These records must be written out again exactly.

═══ EXCERPTED RECORDS ═══

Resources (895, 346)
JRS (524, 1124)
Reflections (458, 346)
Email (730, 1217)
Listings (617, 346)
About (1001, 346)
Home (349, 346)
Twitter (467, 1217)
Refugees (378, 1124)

═══

- **TASK ANSWER**:
Resources (895, 346)
JRS (524, 1124)
Reflections (458, 346)
Email (730, 1217)
Listings (617, 346)
About (1001, 346)
Home (349, 346)
Twitter (467, 1217)
Refugees (378, 1124)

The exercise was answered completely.